At the same time, potential policyowners should be aware of the risks involved in market participation and their own tolerance for possible investment losses.
“For someone fairly young and not overly risk adverse, variable universal life insurance might be a good fit,” said J. Todd Gentry, a financial professional with Synergy Wealth Solutions in Chesterfield, Missouri. “The risk that is being retained is market risk, and for someone who is young enough and has enough time to let that market risk play its way out, this kind of policy in the long term can be an advantage.”
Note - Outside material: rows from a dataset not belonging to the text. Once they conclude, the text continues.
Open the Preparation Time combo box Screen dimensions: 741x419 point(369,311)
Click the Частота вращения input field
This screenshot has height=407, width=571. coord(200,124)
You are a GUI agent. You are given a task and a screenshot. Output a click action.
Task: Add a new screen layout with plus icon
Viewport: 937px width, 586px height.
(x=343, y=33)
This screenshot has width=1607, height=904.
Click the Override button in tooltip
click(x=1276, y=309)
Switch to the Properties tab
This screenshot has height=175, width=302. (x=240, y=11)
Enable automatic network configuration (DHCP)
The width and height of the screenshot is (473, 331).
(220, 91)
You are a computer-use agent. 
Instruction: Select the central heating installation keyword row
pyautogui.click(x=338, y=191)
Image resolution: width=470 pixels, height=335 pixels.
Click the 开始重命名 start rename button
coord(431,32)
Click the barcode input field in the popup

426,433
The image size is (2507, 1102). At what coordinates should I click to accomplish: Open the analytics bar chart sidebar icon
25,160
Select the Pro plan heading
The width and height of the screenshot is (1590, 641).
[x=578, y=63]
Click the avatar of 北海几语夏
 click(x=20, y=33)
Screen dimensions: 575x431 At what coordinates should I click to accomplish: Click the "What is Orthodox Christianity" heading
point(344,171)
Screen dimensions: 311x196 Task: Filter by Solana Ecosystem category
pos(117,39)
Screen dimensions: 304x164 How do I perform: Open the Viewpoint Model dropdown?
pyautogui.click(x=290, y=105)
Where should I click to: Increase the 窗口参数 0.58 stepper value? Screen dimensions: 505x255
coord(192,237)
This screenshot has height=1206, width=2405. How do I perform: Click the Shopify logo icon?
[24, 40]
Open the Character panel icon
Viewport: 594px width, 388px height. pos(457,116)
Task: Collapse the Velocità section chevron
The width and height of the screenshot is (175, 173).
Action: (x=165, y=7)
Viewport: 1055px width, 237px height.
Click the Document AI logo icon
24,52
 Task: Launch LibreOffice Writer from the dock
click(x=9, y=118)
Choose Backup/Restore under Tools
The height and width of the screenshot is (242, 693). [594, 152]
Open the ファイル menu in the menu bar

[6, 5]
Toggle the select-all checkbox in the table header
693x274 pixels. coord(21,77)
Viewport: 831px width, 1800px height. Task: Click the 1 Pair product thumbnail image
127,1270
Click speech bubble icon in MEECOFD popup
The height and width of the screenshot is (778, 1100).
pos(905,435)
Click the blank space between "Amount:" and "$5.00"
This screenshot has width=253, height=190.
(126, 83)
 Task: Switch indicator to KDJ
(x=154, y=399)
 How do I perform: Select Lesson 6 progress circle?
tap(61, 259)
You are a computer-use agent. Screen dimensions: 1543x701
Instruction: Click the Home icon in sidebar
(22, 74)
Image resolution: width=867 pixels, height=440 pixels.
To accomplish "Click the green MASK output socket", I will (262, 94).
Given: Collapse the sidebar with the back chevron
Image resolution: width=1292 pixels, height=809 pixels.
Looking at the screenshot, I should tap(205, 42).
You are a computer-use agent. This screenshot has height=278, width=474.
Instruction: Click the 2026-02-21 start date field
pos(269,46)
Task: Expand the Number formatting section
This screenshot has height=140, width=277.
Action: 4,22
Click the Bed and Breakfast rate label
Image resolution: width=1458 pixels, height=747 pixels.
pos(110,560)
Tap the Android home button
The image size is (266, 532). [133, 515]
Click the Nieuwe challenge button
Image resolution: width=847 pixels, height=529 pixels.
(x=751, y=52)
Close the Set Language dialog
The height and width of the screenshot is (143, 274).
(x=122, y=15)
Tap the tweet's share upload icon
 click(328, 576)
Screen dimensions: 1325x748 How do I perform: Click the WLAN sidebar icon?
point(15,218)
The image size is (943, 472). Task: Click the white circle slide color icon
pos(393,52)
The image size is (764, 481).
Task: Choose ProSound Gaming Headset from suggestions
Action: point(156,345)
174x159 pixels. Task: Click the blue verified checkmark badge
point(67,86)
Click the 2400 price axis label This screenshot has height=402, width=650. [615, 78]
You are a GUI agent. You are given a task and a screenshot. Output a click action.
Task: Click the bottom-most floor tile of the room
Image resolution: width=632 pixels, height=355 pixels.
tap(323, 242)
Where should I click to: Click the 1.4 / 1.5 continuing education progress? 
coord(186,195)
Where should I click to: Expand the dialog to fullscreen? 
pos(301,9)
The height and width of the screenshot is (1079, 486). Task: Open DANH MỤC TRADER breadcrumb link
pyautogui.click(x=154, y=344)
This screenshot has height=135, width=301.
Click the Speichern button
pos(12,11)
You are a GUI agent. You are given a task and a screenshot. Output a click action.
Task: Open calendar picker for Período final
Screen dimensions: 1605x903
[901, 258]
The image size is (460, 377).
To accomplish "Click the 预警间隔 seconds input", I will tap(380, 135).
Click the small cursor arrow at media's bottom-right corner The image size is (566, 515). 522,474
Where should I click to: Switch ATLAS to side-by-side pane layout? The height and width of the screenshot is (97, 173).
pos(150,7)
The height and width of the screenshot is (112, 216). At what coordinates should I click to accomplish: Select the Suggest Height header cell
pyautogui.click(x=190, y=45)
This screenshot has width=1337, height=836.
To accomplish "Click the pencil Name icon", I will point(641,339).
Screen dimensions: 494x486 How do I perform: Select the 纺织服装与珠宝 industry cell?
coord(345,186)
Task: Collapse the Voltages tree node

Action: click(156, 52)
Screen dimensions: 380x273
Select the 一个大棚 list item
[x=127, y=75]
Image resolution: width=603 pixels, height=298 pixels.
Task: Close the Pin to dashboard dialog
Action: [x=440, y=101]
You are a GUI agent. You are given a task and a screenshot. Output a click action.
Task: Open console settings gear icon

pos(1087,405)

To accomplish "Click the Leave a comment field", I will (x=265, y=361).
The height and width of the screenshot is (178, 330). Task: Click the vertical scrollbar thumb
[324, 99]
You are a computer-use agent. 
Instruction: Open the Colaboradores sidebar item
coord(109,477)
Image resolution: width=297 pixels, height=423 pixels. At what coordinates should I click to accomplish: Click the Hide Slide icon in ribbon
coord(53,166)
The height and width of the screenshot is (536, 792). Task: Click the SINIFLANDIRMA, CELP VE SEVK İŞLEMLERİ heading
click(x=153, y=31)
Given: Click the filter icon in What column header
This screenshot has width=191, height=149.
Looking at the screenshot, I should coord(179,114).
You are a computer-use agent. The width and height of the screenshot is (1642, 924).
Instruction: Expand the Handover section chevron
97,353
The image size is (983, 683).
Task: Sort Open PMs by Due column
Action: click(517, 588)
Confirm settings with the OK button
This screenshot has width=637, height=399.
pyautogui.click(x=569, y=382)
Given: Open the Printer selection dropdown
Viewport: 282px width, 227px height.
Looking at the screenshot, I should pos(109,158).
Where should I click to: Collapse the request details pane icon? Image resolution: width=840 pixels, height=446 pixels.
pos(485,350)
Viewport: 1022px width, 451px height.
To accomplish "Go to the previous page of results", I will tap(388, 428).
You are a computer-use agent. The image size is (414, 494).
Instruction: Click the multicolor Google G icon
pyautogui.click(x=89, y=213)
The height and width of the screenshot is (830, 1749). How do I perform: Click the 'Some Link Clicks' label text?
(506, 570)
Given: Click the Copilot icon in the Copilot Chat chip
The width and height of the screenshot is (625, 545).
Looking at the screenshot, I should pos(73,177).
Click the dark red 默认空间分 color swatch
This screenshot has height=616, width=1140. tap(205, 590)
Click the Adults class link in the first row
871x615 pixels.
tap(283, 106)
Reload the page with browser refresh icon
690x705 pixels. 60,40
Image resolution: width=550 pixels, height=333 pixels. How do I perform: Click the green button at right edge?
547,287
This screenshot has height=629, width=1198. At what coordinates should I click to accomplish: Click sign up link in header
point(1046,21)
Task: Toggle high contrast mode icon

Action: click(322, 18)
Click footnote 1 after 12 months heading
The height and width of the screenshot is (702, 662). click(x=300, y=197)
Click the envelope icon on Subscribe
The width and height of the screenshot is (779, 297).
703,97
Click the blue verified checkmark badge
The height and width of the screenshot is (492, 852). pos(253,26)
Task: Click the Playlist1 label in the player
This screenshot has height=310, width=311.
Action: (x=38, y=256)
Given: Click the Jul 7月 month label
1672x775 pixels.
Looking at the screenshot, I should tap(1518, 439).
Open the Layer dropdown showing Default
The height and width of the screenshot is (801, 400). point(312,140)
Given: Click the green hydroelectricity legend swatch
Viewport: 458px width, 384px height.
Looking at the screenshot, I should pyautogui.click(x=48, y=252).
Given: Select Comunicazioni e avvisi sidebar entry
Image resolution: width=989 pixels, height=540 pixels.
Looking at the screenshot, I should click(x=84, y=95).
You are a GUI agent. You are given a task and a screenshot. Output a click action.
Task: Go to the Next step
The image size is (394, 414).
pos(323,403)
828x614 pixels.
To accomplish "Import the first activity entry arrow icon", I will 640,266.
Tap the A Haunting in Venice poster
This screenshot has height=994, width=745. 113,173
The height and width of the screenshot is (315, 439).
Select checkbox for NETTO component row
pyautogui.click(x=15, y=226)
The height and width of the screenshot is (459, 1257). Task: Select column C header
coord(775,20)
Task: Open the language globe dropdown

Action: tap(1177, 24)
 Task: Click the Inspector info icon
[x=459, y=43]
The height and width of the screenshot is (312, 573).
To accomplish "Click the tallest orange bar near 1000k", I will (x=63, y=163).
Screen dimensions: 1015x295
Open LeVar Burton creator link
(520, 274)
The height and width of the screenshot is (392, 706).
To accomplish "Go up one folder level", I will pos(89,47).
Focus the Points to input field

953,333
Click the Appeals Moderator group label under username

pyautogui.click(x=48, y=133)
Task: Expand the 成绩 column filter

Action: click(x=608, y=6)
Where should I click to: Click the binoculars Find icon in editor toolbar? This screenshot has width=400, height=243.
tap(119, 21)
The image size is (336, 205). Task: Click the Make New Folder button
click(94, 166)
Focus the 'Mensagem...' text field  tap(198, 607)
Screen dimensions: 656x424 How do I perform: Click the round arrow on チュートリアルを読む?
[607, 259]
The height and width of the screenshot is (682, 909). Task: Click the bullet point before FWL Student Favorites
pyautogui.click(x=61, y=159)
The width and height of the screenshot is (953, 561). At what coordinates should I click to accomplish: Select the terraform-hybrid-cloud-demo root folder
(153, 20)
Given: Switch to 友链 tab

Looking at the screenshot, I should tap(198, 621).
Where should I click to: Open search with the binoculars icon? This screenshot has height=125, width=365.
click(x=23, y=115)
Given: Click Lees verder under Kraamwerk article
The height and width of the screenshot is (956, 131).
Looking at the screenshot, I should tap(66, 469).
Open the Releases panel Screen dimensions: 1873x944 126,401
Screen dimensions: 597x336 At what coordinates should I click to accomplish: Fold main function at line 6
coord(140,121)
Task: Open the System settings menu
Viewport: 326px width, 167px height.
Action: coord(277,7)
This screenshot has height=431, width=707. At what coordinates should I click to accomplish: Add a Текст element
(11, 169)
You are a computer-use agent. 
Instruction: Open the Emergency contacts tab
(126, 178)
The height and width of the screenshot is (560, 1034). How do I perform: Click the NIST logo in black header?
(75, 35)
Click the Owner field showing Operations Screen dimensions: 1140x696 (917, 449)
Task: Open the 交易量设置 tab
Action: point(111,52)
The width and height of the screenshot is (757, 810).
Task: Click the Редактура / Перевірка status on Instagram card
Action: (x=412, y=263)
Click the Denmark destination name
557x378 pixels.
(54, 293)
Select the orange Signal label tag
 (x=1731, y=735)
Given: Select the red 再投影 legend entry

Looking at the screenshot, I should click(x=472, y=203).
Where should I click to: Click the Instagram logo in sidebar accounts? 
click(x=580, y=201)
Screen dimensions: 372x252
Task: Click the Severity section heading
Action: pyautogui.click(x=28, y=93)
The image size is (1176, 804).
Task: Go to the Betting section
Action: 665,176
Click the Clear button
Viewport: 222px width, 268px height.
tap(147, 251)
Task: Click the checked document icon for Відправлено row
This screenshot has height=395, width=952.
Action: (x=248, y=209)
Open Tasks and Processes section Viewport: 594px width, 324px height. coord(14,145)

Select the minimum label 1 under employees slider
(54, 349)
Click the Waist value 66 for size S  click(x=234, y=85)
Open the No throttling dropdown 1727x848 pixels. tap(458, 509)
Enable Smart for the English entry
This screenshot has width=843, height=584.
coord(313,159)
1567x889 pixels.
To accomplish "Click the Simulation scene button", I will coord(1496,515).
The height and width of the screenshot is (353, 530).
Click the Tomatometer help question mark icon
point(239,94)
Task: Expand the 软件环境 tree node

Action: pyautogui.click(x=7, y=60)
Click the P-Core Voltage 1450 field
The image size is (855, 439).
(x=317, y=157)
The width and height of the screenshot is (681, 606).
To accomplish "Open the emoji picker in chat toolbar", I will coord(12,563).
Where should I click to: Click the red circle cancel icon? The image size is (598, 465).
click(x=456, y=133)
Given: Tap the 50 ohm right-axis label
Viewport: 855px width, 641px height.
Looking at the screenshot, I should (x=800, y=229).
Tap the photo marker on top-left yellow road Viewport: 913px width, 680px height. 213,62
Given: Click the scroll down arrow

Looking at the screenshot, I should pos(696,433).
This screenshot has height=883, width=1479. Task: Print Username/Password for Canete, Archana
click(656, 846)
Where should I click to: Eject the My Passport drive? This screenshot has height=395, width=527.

Also, like other types of life insurance, VUL policies can come with a variety of added features, called riders, specific to the issuing carrier. These can include provisions to accelerate the payment of a portion of the death benefit to help meet health care needs or the ability to increase coverage in the future without the need for a medical exam. (Related: Understanding riders)
What advantages are right?
“For me, getting a VUL policy was about being young and focusing on the tax-deferred growth as opposed to a death benefit,” said Doug Collins, a financial planner at Fortis Lux in New York City. “Now that I’m a few years in, I was just able to take a small loan to supplement home improvement projects and can pay it back any time.”
For those who want these features without the element of market risk, whole life insurance may be the solution. This kind of permanent policy offers lifetime protection with tax-deferred cash accumulation. But the cash value grows based on a set interest rate guaranteed by the carrier.
“For a conservative client, whole life is probably the better fit,” said Gentry. “VUL premiums may be lower, but that’s because with VUL you are assuming market risk, while the carrier assumes all the risk and guarantees a certain level of return with whole life. Also, if you plan to draw on your VUL cash value in the future, market volatility could negatively affect you through sequence of returns risk.”
The investment choices and flexible premiums offered by VUL policies may be attractive for certain individuals. But it is important such potential policy owners understand the market risks involved and the commitments required in exchange for these opportunities. In many instances, a financial professional can provide guidance about the choices.